_Ziel der Übung_
Wann und wo wurde Armin Falk laut dem vorliegenden Text geboren?

_Vorliegender Text_

****

… und wie wir das ändern können: Antwort eines Verhaltensökonomen
Siedler Verlag, München, 2022, ISBN 978-3-8275-0160-8, 334 Seiten, Hardcover mit Schutzumschlag,
26 Abbildungen, Lesebändchen, Format 22 x 15 cm, € 24,00
Die Frage, ob Menschen gut sind und das Richtige tun können, bewegt Religionsstifter, Theologen, Philosophen und Ethiker seit Menschengedenken. Dass aber ein Wirtschaftswissenschaftler fragt, warum es so schwer ist, ein guter Mensch zu sein, ist neu.
Für den 1968 in Bergisch Gladbach geborenen Armin Falk ist diese Frage alles andere als trivial. Der vielfach ausgezeichnete Träger des Leibniz-Preises, Professor für Volkswirtschaftslehre, Direktor des Behavior and Inequality Research Institute(briq) sowie des Labors für Experimentelle Wirtschaftsforschung an der Universität Bonn geht davon aus, dass uns unser Alltag fortwährend dazu zwingt, uns zwischen richtig und falsch, zwischen Gut und Böse, zwischen Altruismus und Eigennutz zu entscheiden. „Sind wir bereit, anderen zu helfen, für Bedürftige zu spenden, uns klimafreundlich zu verhalten, ehrlich zu sein und kooperativ? Oder wählen wir die ›angenehmere‹ Alternative und denken in erster Linie an unseren Vorteil? … Permanent ringt das Gute mit dem Eigennützigen in uns und es geschieht eben ziemlich oft, dass wir uns für unseren eigenen Vorteil und gegen das Gemeinwohl entscheiden, obwohl wir doch eigentlich davon überzeugt sind …, dass wir im Grunde anständige Typen sind. Und obwohl wir doch alle gerne in einer besseren Welt leben wollen“ (Armin Falk S. 9 f.).

****

_Liste der Einträge_
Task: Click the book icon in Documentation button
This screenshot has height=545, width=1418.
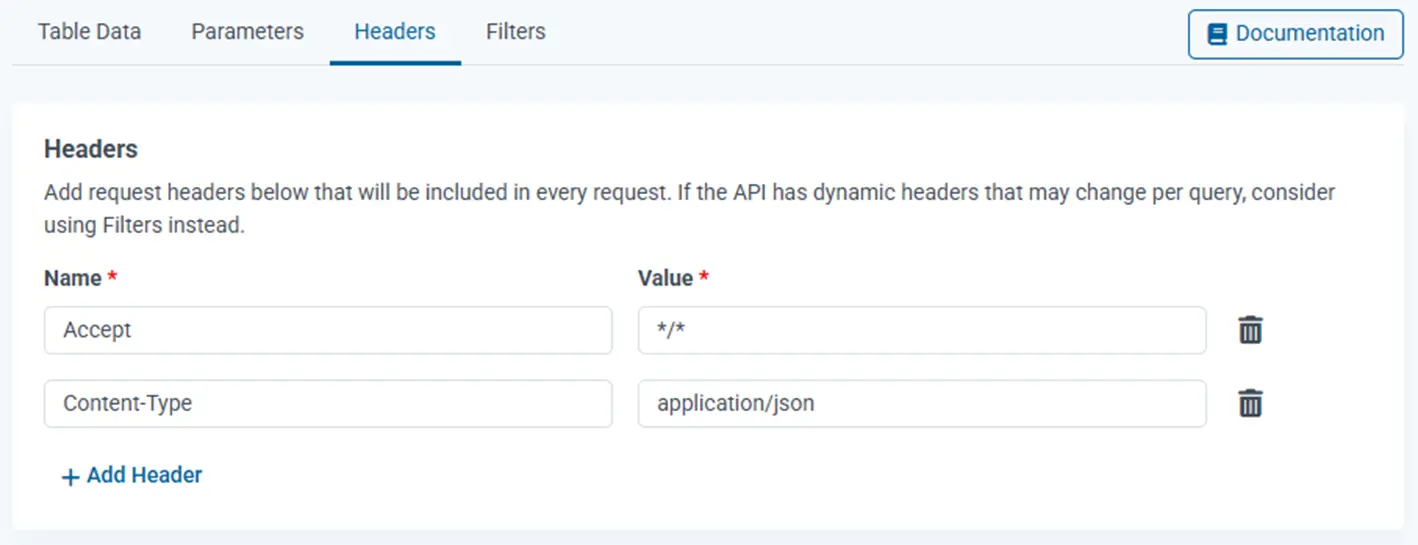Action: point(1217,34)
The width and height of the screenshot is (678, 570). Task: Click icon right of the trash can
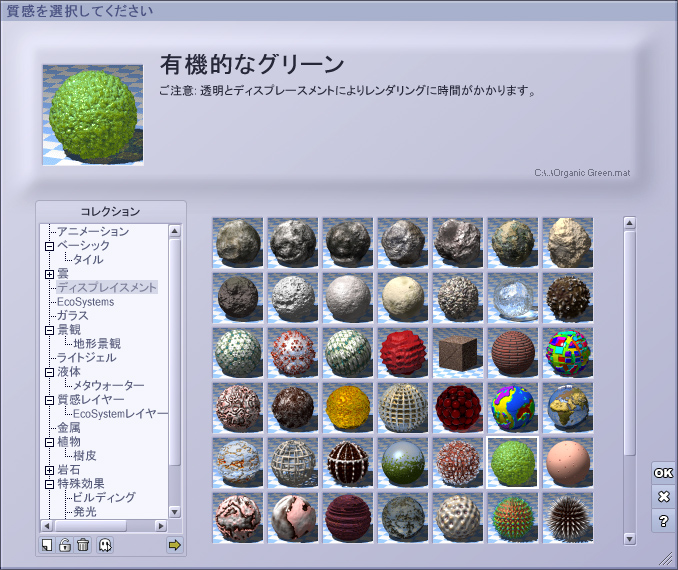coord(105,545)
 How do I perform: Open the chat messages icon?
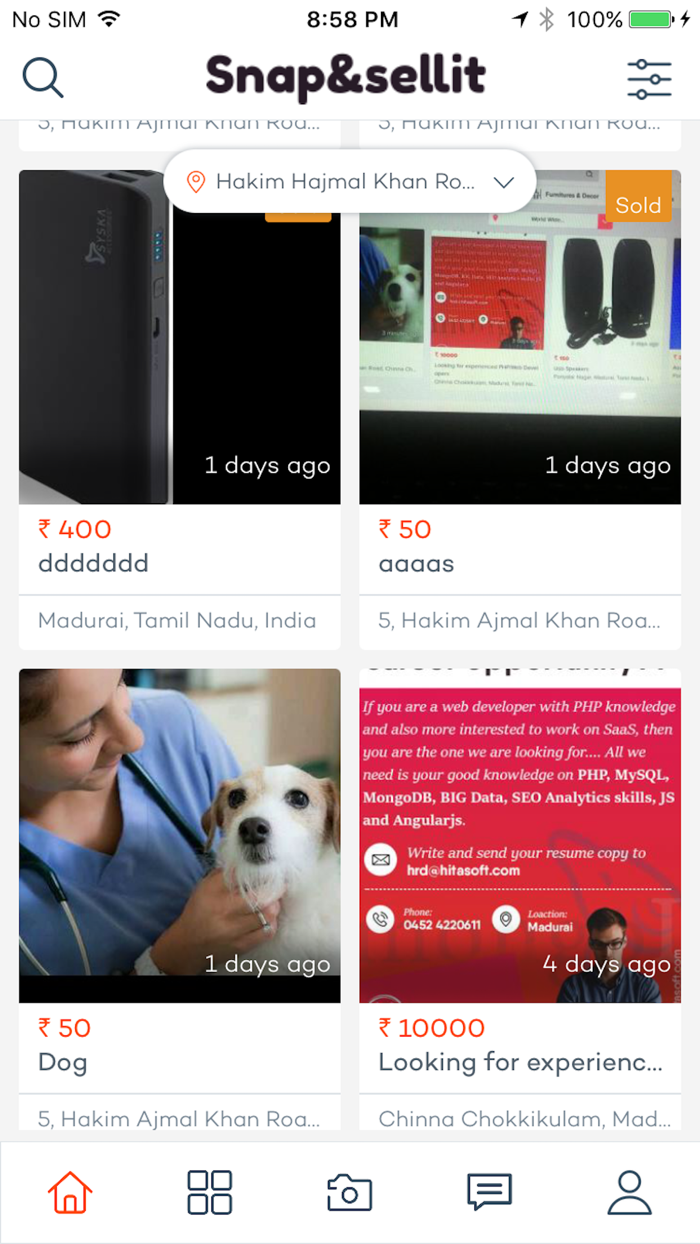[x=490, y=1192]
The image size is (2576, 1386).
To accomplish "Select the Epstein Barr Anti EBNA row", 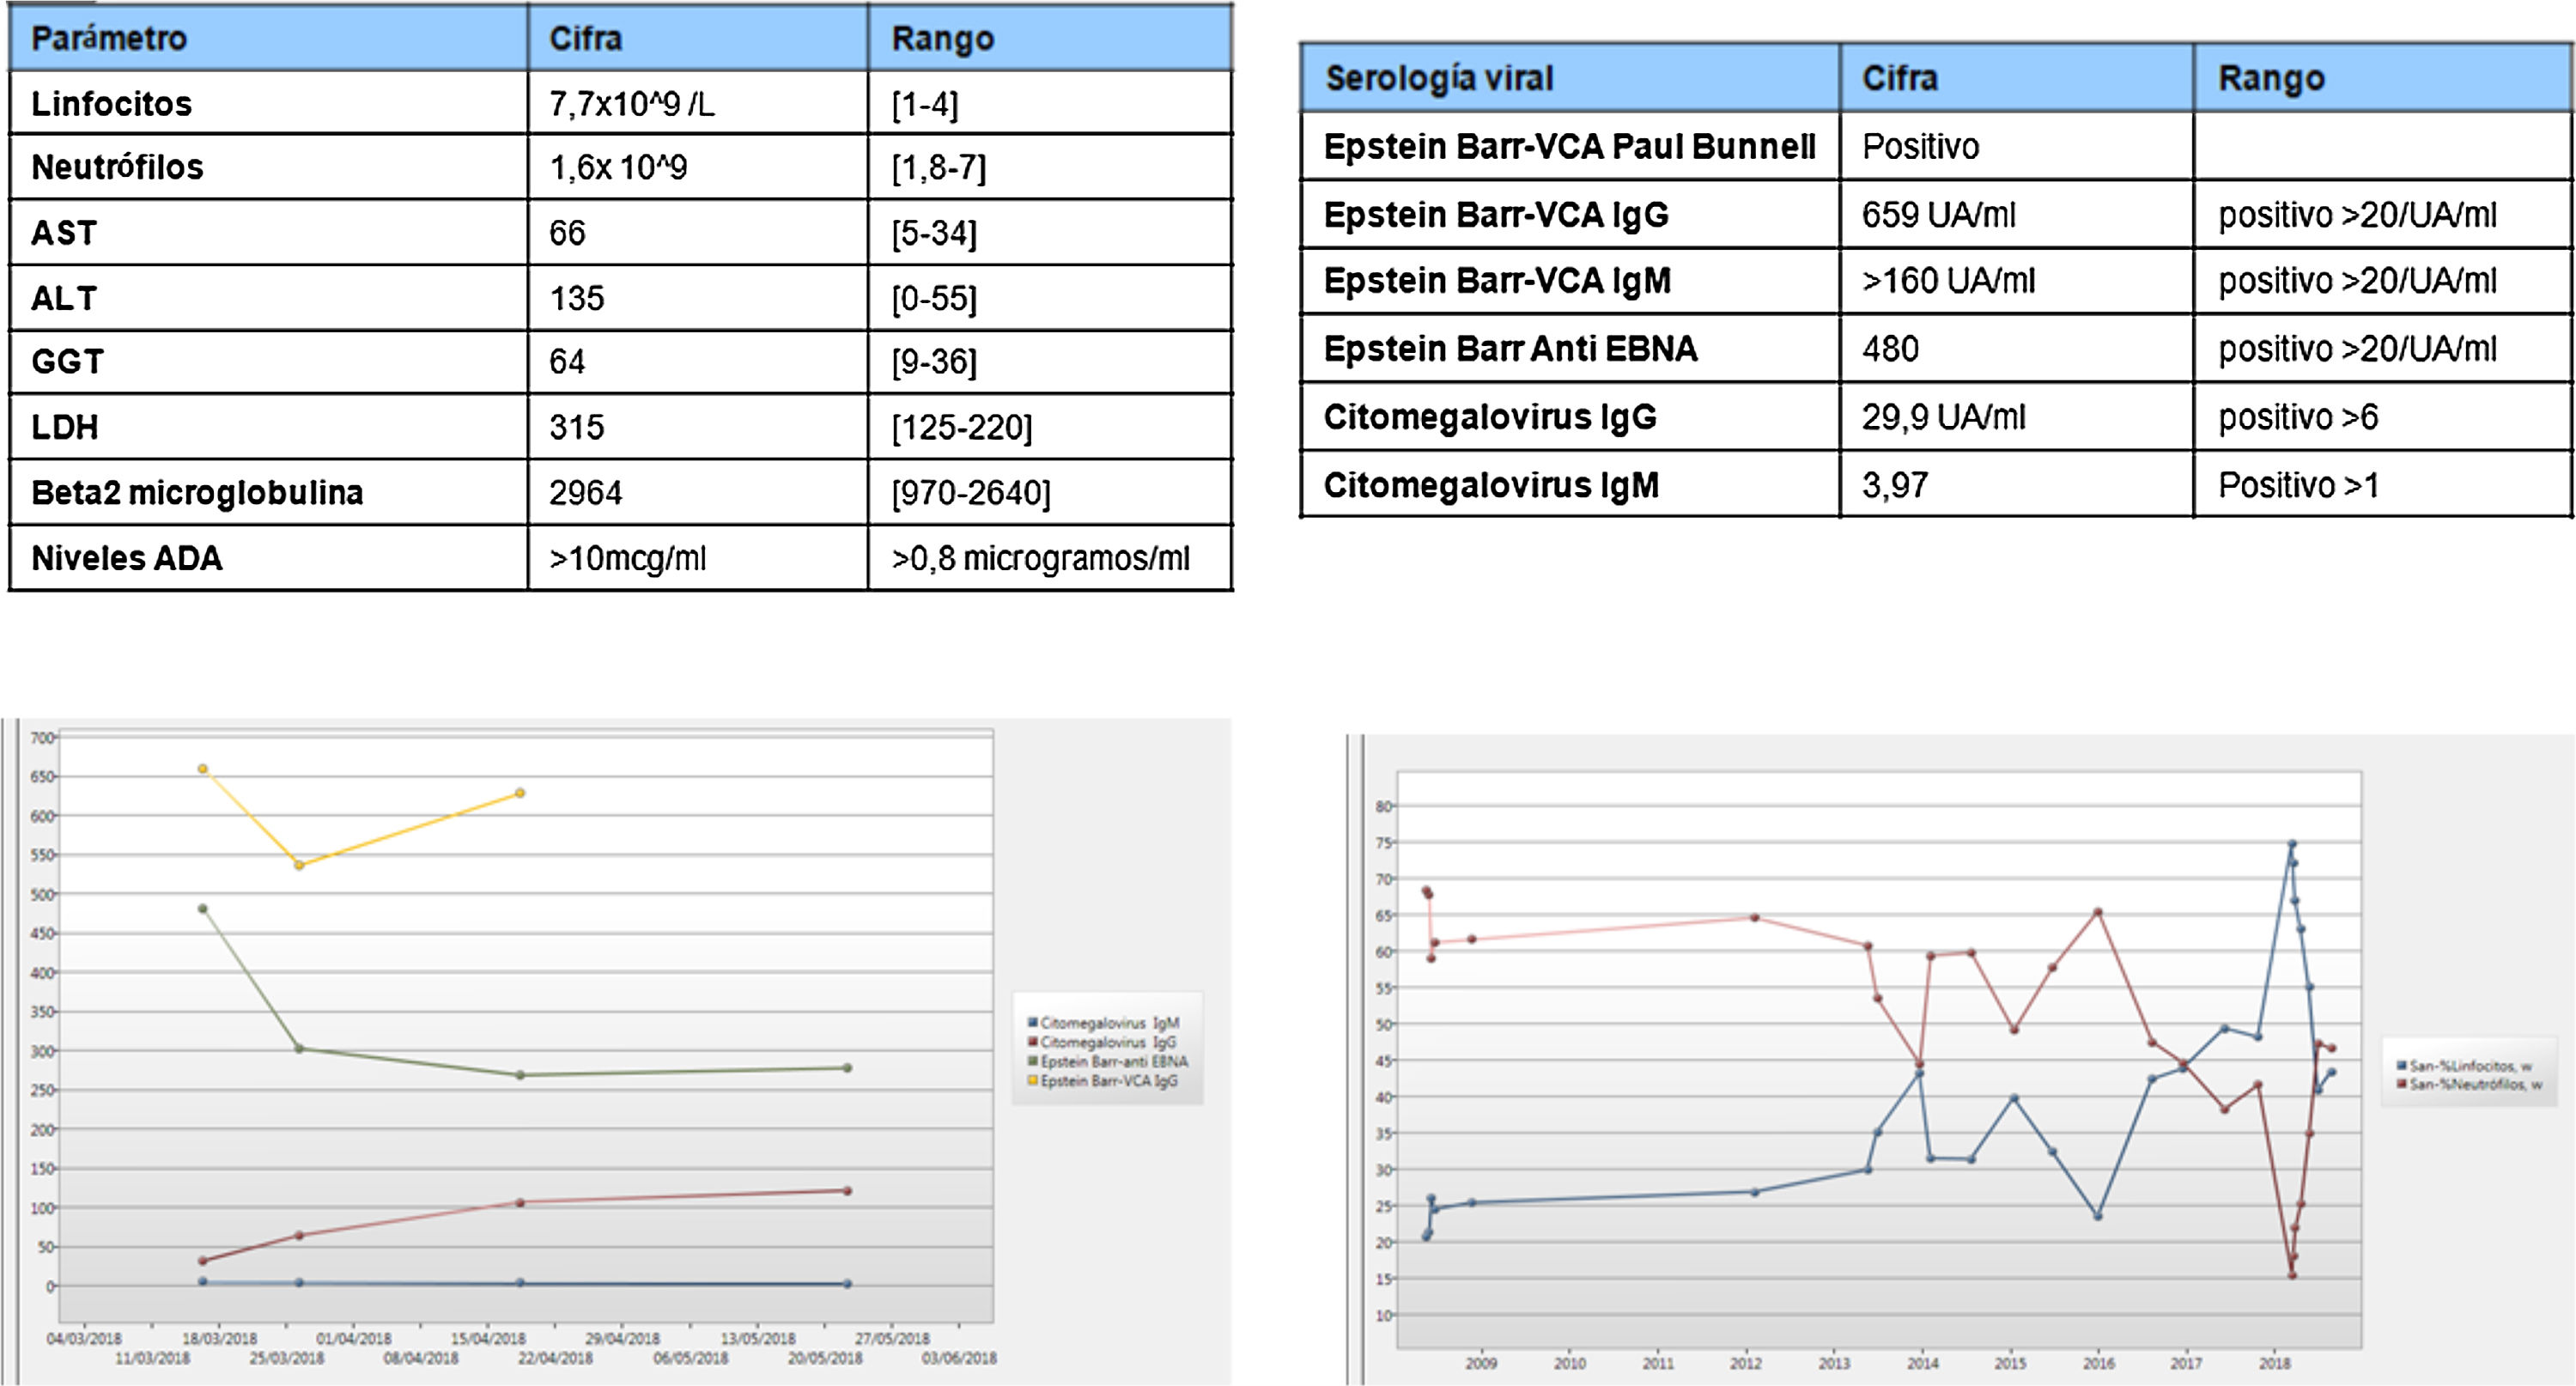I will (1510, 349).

****

_Lösung der Übung_
1968 in Bergisch Gladbach.